Ainda é impossível afirmar quantas pessoas serão diretamente beneficiadas. Em teoria, a decisão valerá para todos que conseguirem comprovar suas aplicações financeiras durante os períodos em que houve confisco. Ainda falta definir quais documentos o poupador deverá apresentar para comprovar seu direito à indenização, o prazo que ele terá para apresentar esses comprovantes e o cronograma do pagamento – que deverá ser feito em parcelas. Grace Mendonça espera que tudo seja resolvido rapidamente para que os pagamentos comecem a ser feitos já em dezembro.

1990 / 1991 – Collor I e II, de Zélia Cardoso de Melo: Confiscou valores acima de NCz$ 50 mil por 18 meses. Correção vale para poupanças com aniversário entre 1º e 15 de abril/1990. No Collor II, trocou o Bônus do Tesouro Nacional-Fiscal (BTN-F) pela Taxa Referencial (TRD).

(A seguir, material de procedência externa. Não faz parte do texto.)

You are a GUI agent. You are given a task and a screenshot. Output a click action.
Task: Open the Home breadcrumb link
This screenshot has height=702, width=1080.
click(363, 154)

Poupanças de janeiro/1991 (Crédito:Tolga Tezcan )

Além de colocar um ponto final em mais de um milhão de processos, o acordo poderá beneficiar os poupadores, que finalmente poderão usufruir dos recursos que devem receber. Ajuda também as instituições financeiras, que poderão se programar para fazer os pagamentos – o que não ocorreria se elas fossem obrigadas a cumprir decisões judiciais isoladas. E, por fim, lucra a economia, que passará a contar com a circulação de bilhões de reais que poderão auxiliar o reaquecimento. Mas tudo isso ainda depende da aceitação do STF.

Uma batalha bilionária
Entenda o acordo fechado entre bancos e poupadores

O que é?
Ações coletivas que pedem o ressarcimento por perdas ocorridas nas cadernetas de poupança nos planos econômicos das décadas de 1980 e 1990.

Em quais planos ocorreram as perdas?
Bresser (1987), Verão (1989), Collor I (1990) e Collor II (1991).

Qual o desfecho?
Instituições financeiras e representantes de clientes fecharam um acordo de indenização. O valor oficial ainda não foi revelado. Especula-se que seja em torno de R$ 10 bilhões. Para valer, acordo terá que ser homologado pelo STF. Previsão é início de dezembro.

Quem pode ter direito à indenização?
Todos aqueles que se encaixarem nos termos do acordo, ou seja, tiveram perdas nas suas aplicações. Para ter direito à indenização, os beneficiários terão que comprovar com documentos estabelecidos nos termos do acordo.

Quem ainda pode entrar?
Quem tem ação individual tramitando na Justiça poderá aderir ao acordo, desde que comprove o direito e desista da ação para se beneficiar da indenização.